(YOUR TASK) Your answer must hold only the lines below from the line containing "Where should I" through the line containing "Click the recording", each reproduced exactly.

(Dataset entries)

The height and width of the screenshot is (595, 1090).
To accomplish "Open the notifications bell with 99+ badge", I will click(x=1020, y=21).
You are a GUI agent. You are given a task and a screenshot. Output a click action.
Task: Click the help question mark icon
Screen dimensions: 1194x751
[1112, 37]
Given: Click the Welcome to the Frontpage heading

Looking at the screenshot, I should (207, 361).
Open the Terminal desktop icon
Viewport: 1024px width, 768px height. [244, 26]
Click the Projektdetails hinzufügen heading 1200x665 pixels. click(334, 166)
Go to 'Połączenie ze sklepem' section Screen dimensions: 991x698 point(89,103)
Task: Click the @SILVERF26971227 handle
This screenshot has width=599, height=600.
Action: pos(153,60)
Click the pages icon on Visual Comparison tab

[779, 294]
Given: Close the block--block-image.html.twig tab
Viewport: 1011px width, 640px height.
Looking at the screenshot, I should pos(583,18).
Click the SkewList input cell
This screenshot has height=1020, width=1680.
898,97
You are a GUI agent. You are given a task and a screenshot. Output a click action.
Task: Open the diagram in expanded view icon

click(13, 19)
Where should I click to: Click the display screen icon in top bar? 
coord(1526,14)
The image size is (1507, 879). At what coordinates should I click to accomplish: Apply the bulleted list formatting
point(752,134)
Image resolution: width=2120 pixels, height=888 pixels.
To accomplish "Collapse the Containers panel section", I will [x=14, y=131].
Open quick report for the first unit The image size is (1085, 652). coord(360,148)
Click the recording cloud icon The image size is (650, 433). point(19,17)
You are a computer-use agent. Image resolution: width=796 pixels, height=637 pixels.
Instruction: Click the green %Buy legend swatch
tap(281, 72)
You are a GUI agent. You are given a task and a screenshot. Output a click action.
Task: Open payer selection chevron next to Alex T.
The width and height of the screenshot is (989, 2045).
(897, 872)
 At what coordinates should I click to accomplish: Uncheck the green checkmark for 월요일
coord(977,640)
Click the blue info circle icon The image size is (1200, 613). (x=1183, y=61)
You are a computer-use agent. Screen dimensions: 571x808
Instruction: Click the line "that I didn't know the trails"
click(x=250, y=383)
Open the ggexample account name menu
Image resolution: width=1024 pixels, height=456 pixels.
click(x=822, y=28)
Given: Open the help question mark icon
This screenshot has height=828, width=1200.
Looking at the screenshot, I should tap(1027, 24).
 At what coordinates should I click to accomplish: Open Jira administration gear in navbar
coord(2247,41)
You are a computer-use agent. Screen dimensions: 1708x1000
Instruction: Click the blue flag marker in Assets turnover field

(TASK RESPONSE)
Where should I click to: Click the display screen icon in top bar? 
coord(1526,14)
The image size is (1507, 879). At what coordinates should I click to accomplish: Apply the bulleted list formatting
point(752,134)
Image resolution: width=2120 pixels, height=888 pixels.
To accomplish "Collapse the Containers panel section", I will [x=14, y=131].
Open quick report for the first unit The image size is (1085, 652). coord(360,148)
Click the recording cloud icon The image size is (650, 433). point(19,17)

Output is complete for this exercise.